Please copy out the records below with "Image resolution:" changed to "Screen size:" everywhere it occurs, keeping everything else the same.

» Dataset entries:
--- start ---
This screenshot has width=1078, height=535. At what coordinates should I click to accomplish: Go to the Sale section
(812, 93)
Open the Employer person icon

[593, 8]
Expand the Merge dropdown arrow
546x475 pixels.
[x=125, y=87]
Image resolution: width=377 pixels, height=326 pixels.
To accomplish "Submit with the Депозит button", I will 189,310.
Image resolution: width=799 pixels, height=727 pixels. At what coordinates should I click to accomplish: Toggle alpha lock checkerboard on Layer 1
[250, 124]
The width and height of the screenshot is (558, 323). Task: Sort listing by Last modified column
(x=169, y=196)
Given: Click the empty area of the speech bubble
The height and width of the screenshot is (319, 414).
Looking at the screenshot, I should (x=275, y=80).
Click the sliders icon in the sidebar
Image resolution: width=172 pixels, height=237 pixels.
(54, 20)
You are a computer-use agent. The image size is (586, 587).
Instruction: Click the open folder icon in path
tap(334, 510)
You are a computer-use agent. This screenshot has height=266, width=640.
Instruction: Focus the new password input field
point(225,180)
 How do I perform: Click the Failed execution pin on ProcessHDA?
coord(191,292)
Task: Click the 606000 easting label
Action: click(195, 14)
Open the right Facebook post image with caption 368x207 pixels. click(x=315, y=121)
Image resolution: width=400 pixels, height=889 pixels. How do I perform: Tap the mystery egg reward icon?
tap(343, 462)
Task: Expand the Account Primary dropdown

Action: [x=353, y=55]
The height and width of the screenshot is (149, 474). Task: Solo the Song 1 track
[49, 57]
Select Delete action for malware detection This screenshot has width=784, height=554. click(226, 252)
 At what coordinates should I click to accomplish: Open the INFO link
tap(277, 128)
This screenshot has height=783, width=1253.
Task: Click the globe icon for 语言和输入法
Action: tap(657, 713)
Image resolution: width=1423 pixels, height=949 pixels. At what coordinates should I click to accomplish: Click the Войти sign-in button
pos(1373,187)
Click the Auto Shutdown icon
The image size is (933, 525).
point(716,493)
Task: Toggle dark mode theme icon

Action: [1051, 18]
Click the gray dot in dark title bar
--- end ---
» REPLY:
This screenshot has width=1078, height=535. At what coordinates should I click to accomplish: Go to the Sale section
(812, 93)
Open the Employer person icon

[593, 8]
Expand the Merge dropdown arrow
546x475 pixels.
[x=125, y=87]
Screen size: width=377 pixels, height=326 pixels.
To accomplish "Submit with the Депозит button", I will 189,310.
Screen size: width=799 pixels, height=727 pixels. At what coordinates should I click to accomplish: Toggle alpha lock checkerboard on Layer 1
[250, 124]
The width and height of the screenshot is (558, 323). Task: Sort listing by Last modified column
(x=169, y=196)
Given: Click the empty area of the speech bubble
The height and width of the screenshot is (319, 414).
Looking at the screenshot, I should (x=275, y=80).
Click the sliders icon in the sidebar
Screen size: width=172 pixels, height=237 pixels.
(54, 20)
You are a computer-use agent. The image size is (586, 587).
Instruction: Click the open folder icon in path
tap(334, 510)
You are a computer-use agent. This screenshot has height=266, width=640.
Instruction: Focus the new password input field
point(225,180)
 How do I perform: Click the Failed execution pin on ProcessHDA?
coord(191,292)
Task: Click the 606000 easting label
Action: click(195, 14)
Open the right Facebook post image with caption 368x207 pixels. click(x=315, y=121)
Screen size: width=400 pixels, height=889 pixels. How do I perform: Tap the mystery egg reward icon?
tap(343, 462)
Task: Expand the Account Primary dropdown

Action: [x=353, y=55]
The height and width of the screenshot is (149, 474). Task: Solo the Song 1 track
[49, 57]
Select Delete action for malware detection This screenshot has width=784, height=554. click(226, 252)
 At what coordinates should I click to accomplish: Open the INFO link
tap(277, 128)
This screenshot has height=783, width=1253.
Task: Click the globe icon for 语言和输入法
Action: tap(657, 713)
Screen size: width=1423 pixels, height=949 pixels. At what coordinates should I click to accomplish: Click the Войти sign-in button
pos(1373,187)
Click the Auto Shutdown icon
The image size is (933, 525).
point(716,493)
Task: Toggle dark mode theme icon

Action: [1051, 18]
Click the gray dot in dark title bar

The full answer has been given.